Analisa Residu Antibiotika Pada
Produk Perikanan
 Terdapat 3 jenis antibiotika yang paling sering diujikan yaitu
kloramfenikol, nitrofuran dan derivatnya serta tetrasiklin dan
derivatnya. Hal ini terutama untuk produk-produk perikanan
yang akan diekspor ke pasar UE (Uni Eropa).
 Dalam pelaksanaannya cara pengujian utamanya mengacu
pada Standar Nasional Indonesia (SNI). Namun belum
sepenuhnya bisa mengikuti syarat mutu.
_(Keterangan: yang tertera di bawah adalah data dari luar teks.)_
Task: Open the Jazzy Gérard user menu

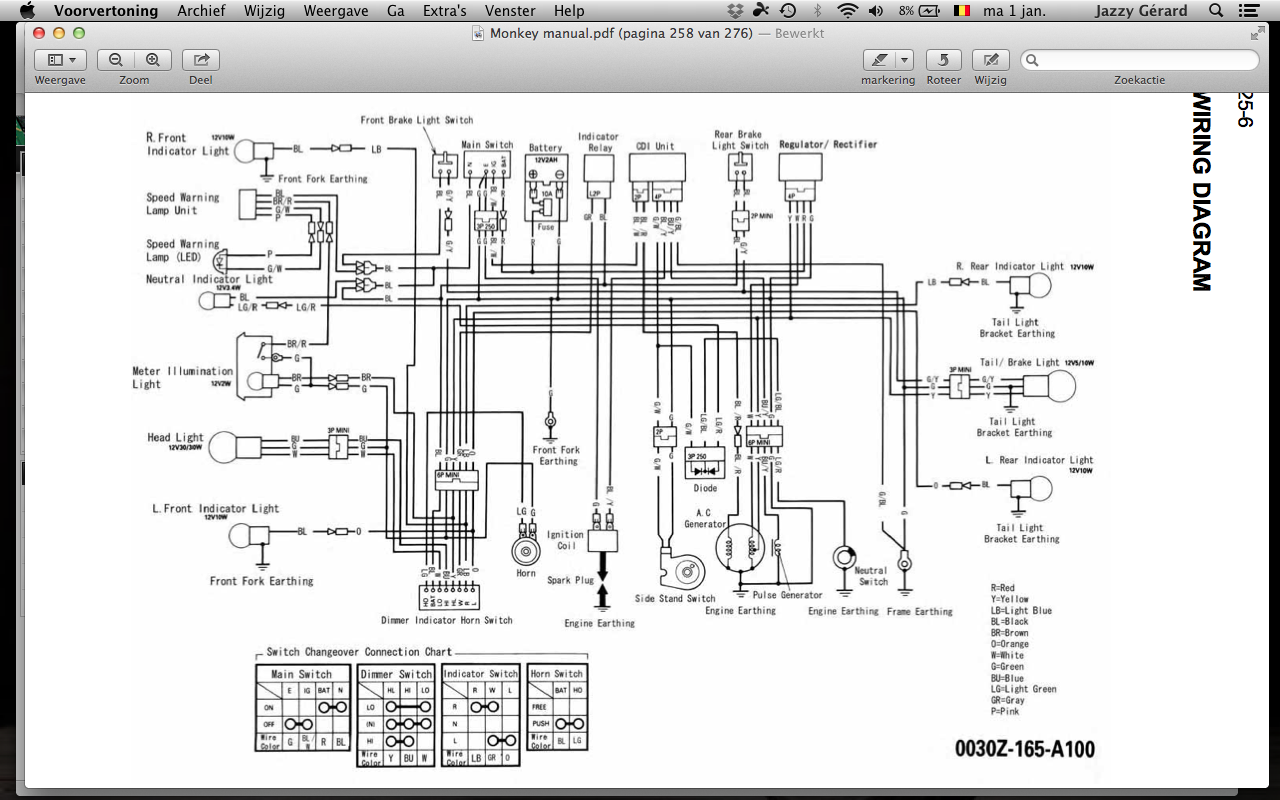Action: 1141,11

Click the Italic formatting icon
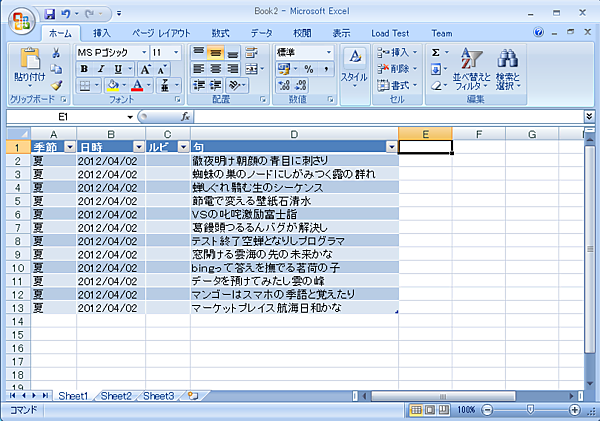point(101,69)
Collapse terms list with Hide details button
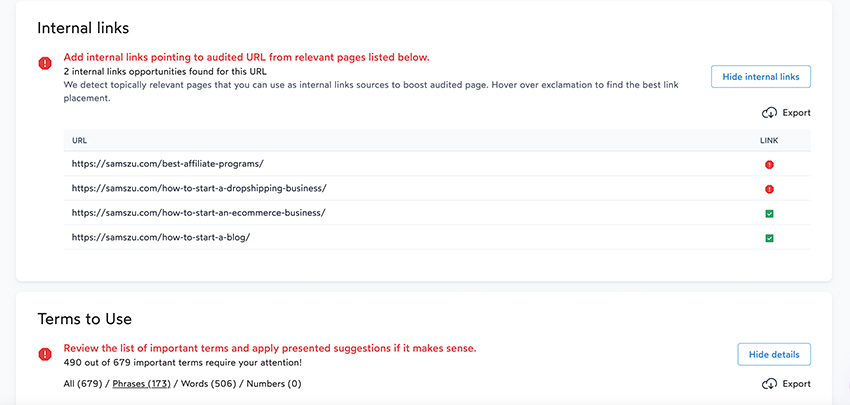 (x=774, y=355)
Hal ini dikarenakan
pertimbangan kemampuan pengujian, disamping adanya jenis
komoditi yang belum distandarkan.
 Penggunaan standar pengujian diluar Standar Nasional
Indonesia, diupayakan pada standar Metode yang official
seputar AOAC (Association of Analytical Chemistry) ataupun
Journal AOAC, dll.
 Terdapat dua metode pengujian residu antibiotikan di UPT
LPPMHP Surabaya, yaitu metode ELISA untuk pengujian
kloramfenikol dan nitrofuran serta derivatnya (AOZ, AMOZ,
AHD dan SEM) dan metode HPLC untuk pengujian tetrasiklin
dan derivatnya (oksitetrasiklin dan klortetrasiklin).

 Metode ELISA lebih banyak digunakan karena metode ini


memiliki beberapa kelebihan yaitu sangat sensitif, artinya
mampu mendeteksi residu antibiotik dalam kadar yang sangat
kecil, memerlukan waktu yang relatif singkat dan jumlah
sampel yang teranalisa lebih banyak (terdapat 96 mikroplate
yang mampu menampung 12 standar dan 84 sampel), prosedur
pengujian yang relatif lebih mudah, tidak memerlukan
keahlian khusus dalam pelaksanaannya.
 Pengujian dengan metode ELISA juga memerlukan alat yang
nantinya digunakan untuk membaca absorbansi, yaitu Elisa
reader unit ELISA Reader dengan merek yang berbeda, yaitu
Well reader®Biopharm dan Stat Fax 3200.

 Dimana penggunaannya dilakukan secara bergantian. Kedua-


duanya sama-sama menghasilkan nilai absorbansi warna
 produk Biopharm langsung terhubung dengan komputer yang
didalamnya telah terdapat program RIDA®Soft Win yang digunakan
untuk mengolah data nilai absorbansi tersebut sehingga dapat diketahui
kandungan residu kloramfenikol dalam sampel, dengan demikian akan
lebih praktis,
 sedangkan untuk yang merek Stat Fax 3200, tidak terhubung dengan
komputer, namun hanya terhubung dengan printer, sehingga data nilai
absorbansinya langsung di cetak, untuk selanjutnya dimasukkan ke
dalam program RIDA®Soft Win untuk diolah sehingga diketahui
kandungan residu kloramfenikol dalam sampel.
 Gambar 8 . Well reader Stat Fax 3200 Gambar 9. Well Reader Biopharm
Analisa Residu Kloramfenikol
 Prosedur pengujian residu kloramfenikol telah terdapat dalam Standar
Nasional Indonesia (SNI), yang mengacu pada Jurnal Association Official
of Analytical Chemical (AOAC) Vol. 74 No. 1.1991.
 Untuk pengujian residu kloramfenikol menggunakan 2 jenis tes kit yaitu
Biopharm dengan nama paten Ridasreen ® dan tes kit dari Bioscientific.
 Di dalam tes kit tersebut telah disediakan reagen dan standard
kloramfenikol. Adapun isi kit Ridascreen ® Chloramphenicol produksi R-
biopharm antara lain:
 1 buah plate microtiter terdiri dari 96 wells ( terdiri dari 12 strip masing-
masing berisi 8 wells yang dapat dilepas; 6 buah larutan standard
kloramfenikol dengan konsentrasi 0 ppt, 25 ppt, 50ppt, 100 ppt, 250 ppt dan
750 ppt masing-masing berisi 1.3 ml yang siap untuk digunakan; 1 botol
konjugate peroksidase sebanyak 0.7 ml, dikemas dalam botol bertutup merah;
1 botol substrate atau kromogen sebanyak 10 ml yang dikemas dalam botol
berwarna coklat; 1 botol stop solution berisi asam sulfat 1 N sebanyak 14 ml
yang dikemas dalam larutan berwarna kuning; 1 botol buffer sebanyak 100 ml;
1 sachet washing buffer yang berisi 0.05% Tween 20 yang harus dilarutkan
terlebih dahulu dalam 1 L Aquadestillata.